- [Problem to solve]
All entries are to be transcribed exactly. Pictures are not part of the copy.

--------------------

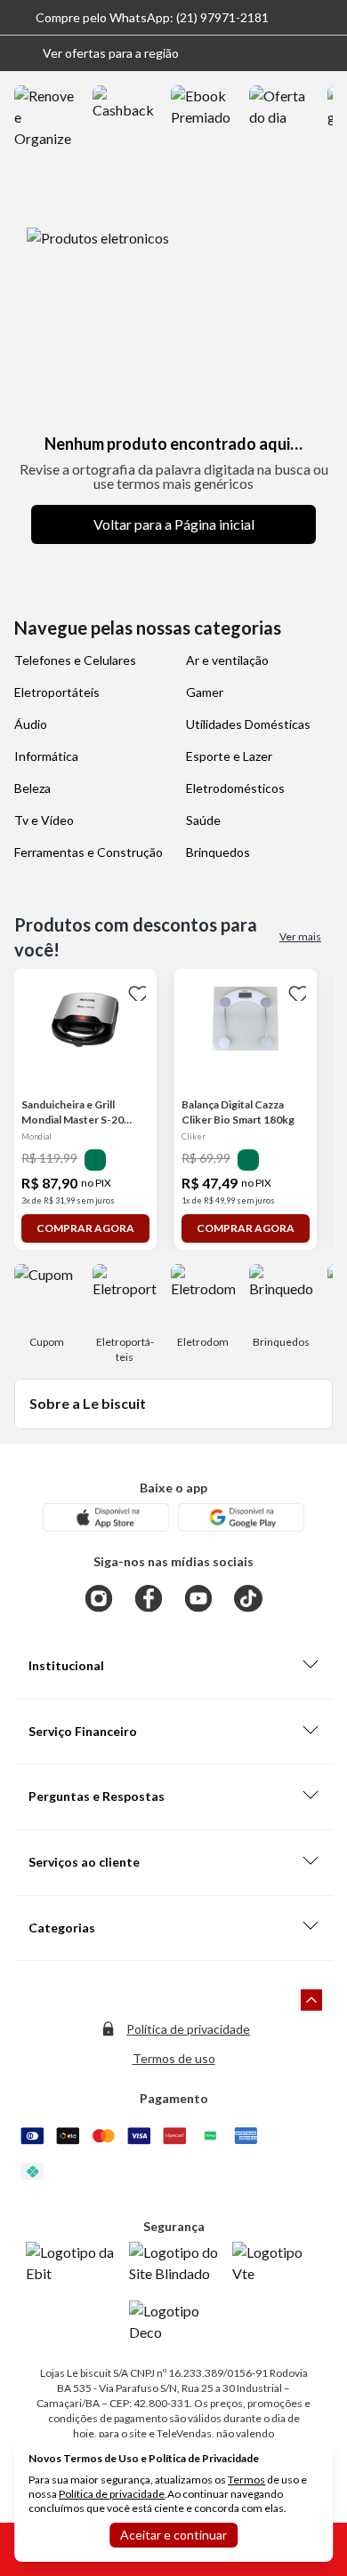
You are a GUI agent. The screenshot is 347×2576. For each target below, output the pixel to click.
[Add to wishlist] (135, 990)
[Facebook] (148, 1598)
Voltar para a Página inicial (173, 524)
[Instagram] (98, 1598)
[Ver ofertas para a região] (326, 53)
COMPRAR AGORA (85, 1228)
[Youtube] (198, 1598)
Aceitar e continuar (173, 2534)
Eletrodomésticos (235, 788)
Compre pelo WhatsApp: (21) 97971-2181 (152, 17)
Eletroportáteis (57, 692)
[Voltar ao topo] (311, 2000)
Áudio (30, 724)
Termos (246, 2479)
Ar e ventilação (227, 660)
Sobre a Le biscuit (87, 1403)
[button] (96, 53)
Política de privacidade (188, 2028)
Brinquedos (218, 852)
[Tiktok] (248, 1598)
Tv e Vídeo (44, 820)
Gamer (204, 692)
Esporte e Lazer (229, 756)
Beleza (32, 788)
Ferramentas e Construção (88, 852)
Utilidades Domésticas (248, 724)
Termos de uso (174, 2058)
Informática (46, 756)
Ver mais (300, 936)
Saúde (203, 820)
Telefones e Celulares (75, 660)
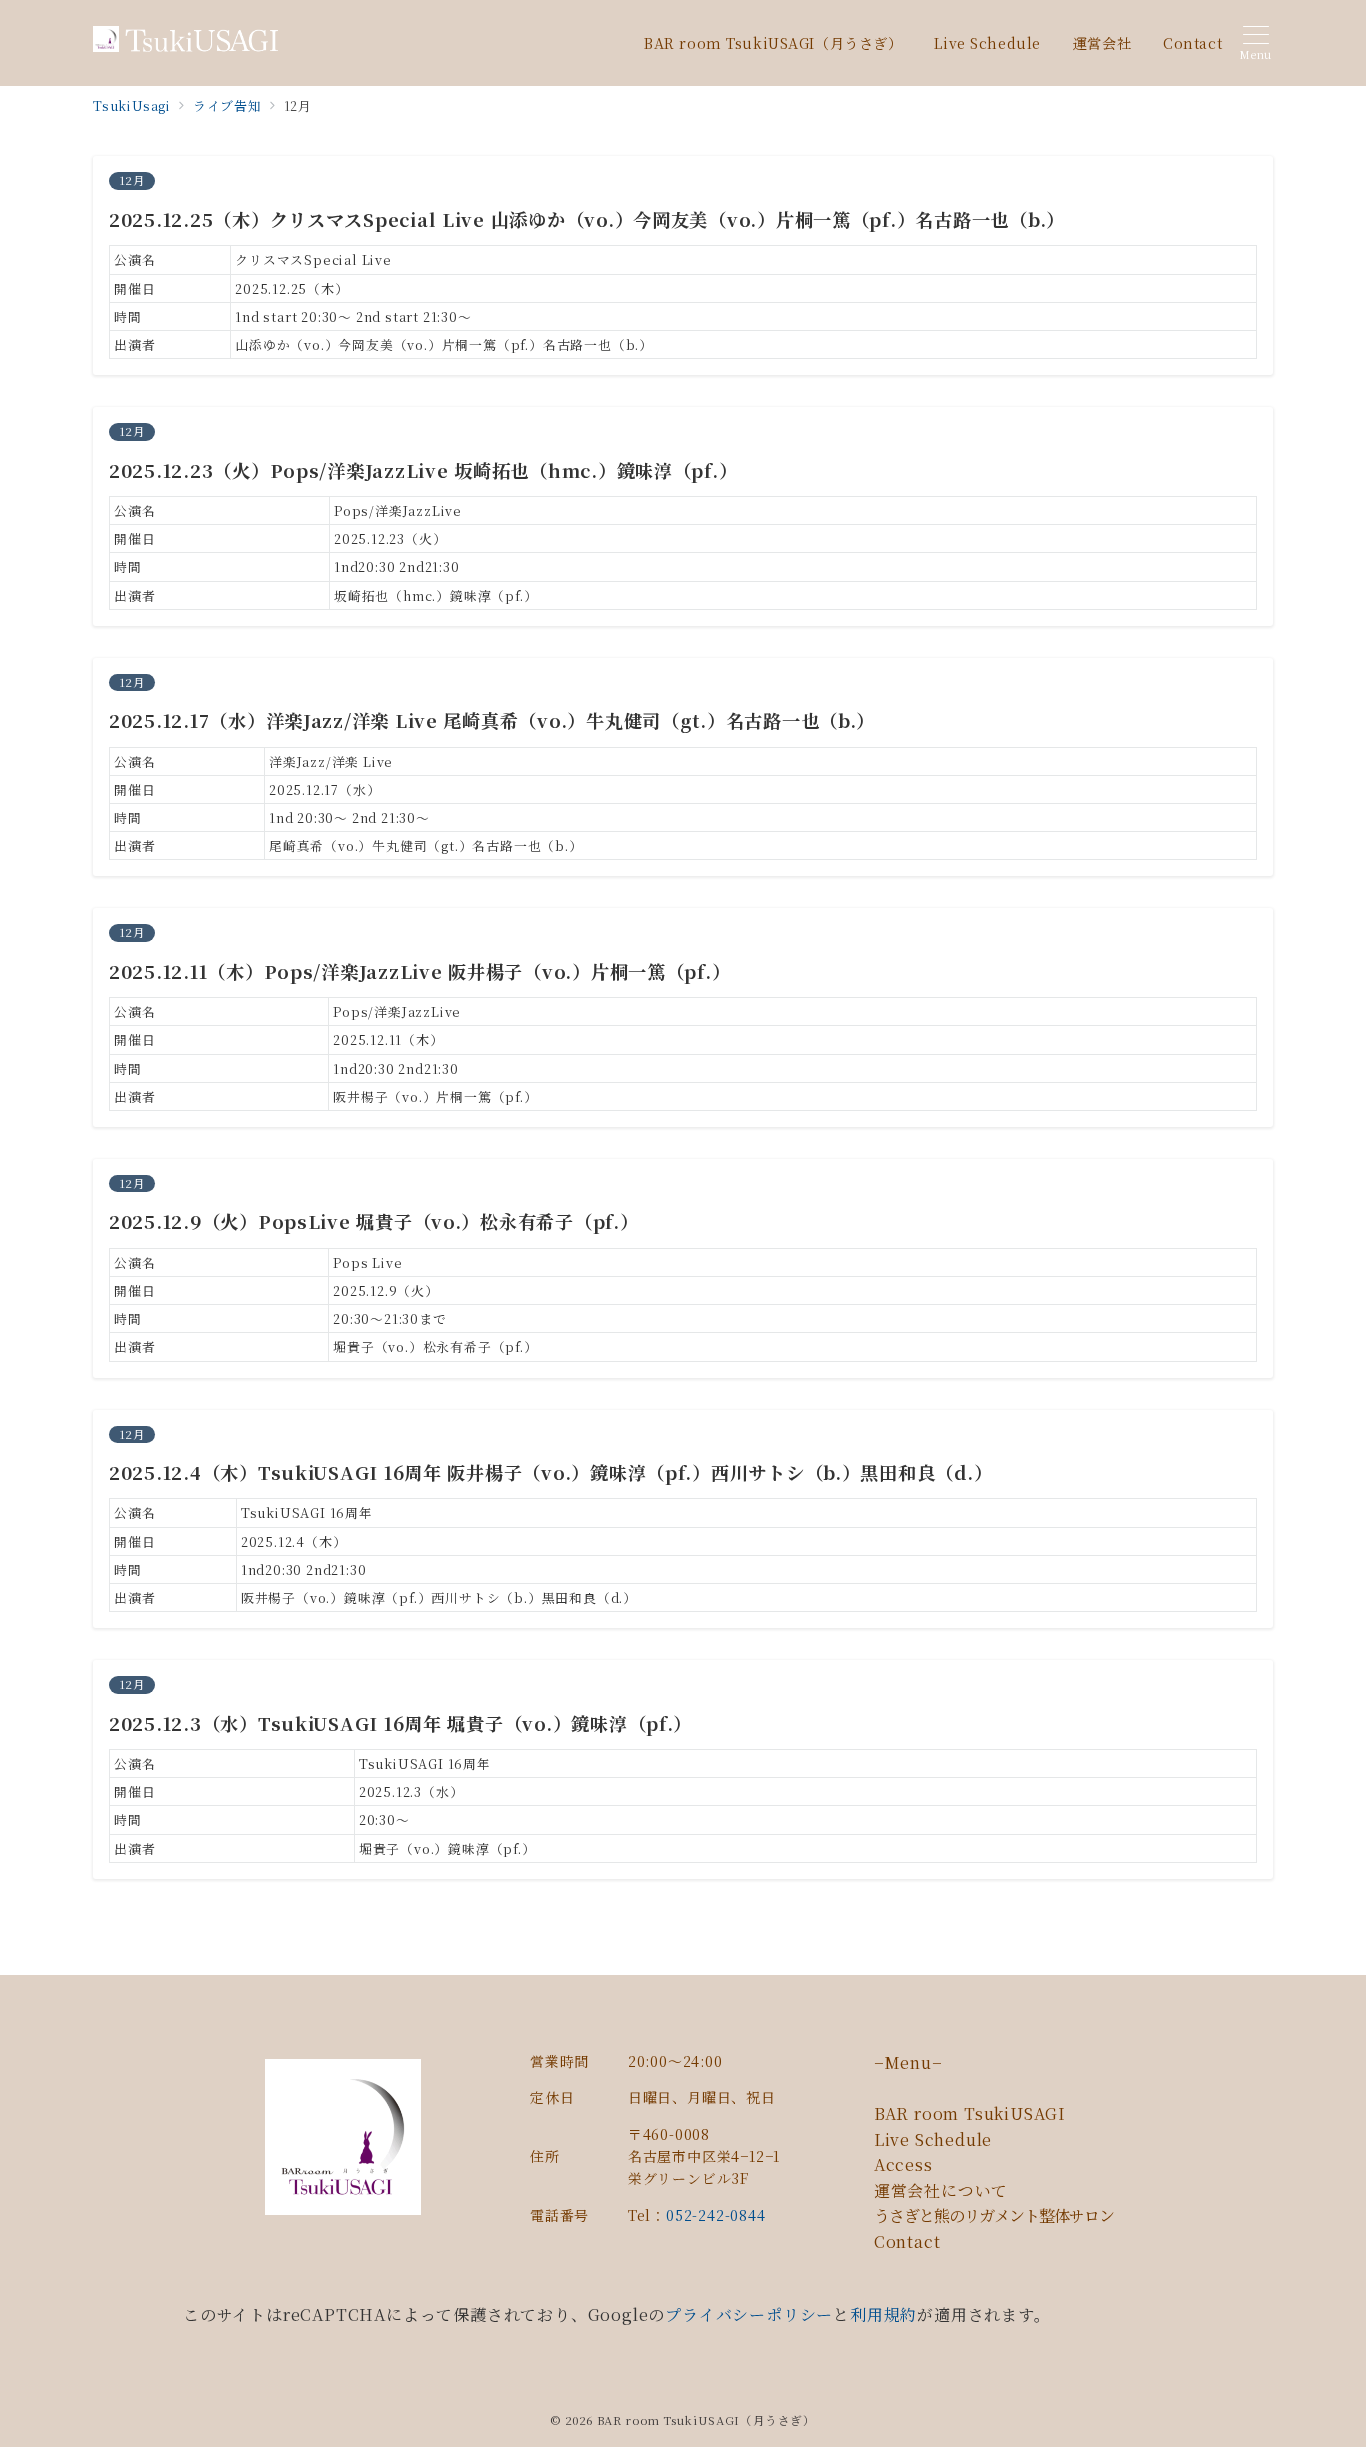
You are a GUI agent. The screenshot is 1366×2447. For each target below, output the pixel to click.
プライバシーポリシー (749, 2314)
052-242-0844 (716, 2215)
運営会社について (941, 2190)
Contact (907, 2241)
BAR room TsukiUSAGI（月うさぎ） (706, 2420)
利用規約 (883, 2314)
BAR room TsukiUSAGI (970, 2113)
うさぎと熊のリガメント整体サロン (994, 2215)
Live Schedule (933, 2139)
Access (903, 2164)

--------------------

- [Result for this exercise]
You are a GUI agent. The screenshot is 347×2576. For each target below, output the pixel to click.
[Add to wishlist] (135, 990)
[Facebook] (148, 1598)
Voltar para a Página inicial (173, 524)
[Instagram] (98, 1598)
[Ver ofertas para a região] (326, 53)
COMPRAR AGORA (85, 1228)
[Youtube] (198, 1598)
Aceitar e continuar (173, 2534)
Eletrodomésticos (235, 788)
Compre pelo WhatsApp: (21) 97971-2181 (152, 17)
Eletroportáteis (57, 692)
[Voltar ao topo] (311, 2000)
Áudio (30, 724)
Termos (246, 2479)
Ar e ventilação (227, 660)
Sobre a Le biscuit (87, 1403)
[button] (96, 53)
Política de privacidade (188, 2028)
Brinquedos (218, 852)
[Tiktok] (248, 1598)
Tv e Vídeo (44, 820)
Gamer (204, 692)
Esporte e Lazer (229, 756)
Beleza (32, 788)
Ferramentas e Construção (88, 852)
Utilidades Domésticas (248, 724)
Termos de uso (174, 2058)
Informática (46, 756)
Ver mais (300, 936)
Saúde (203, 820)
Telefones e Celulares (75, 660)
You are a GUI agent. The screenshot is 1366×2447. For each target below, output the pixel to click.
プライバシーポリシー (749, 2314)
052-242-0844 (716, 2215)
運営会社について (941, 2190)
Contact (907, 2241)
BAR room TsukiUSAGI（月うさぎ） (706, 2420)
利用規約 (883, 2314)
BAR room TsukiUSAGI (970, 2113)
うさぎと熊のリガメント整体サロン (994, 2215)
Live Schedule (933, 2139)
Access (903, 2164)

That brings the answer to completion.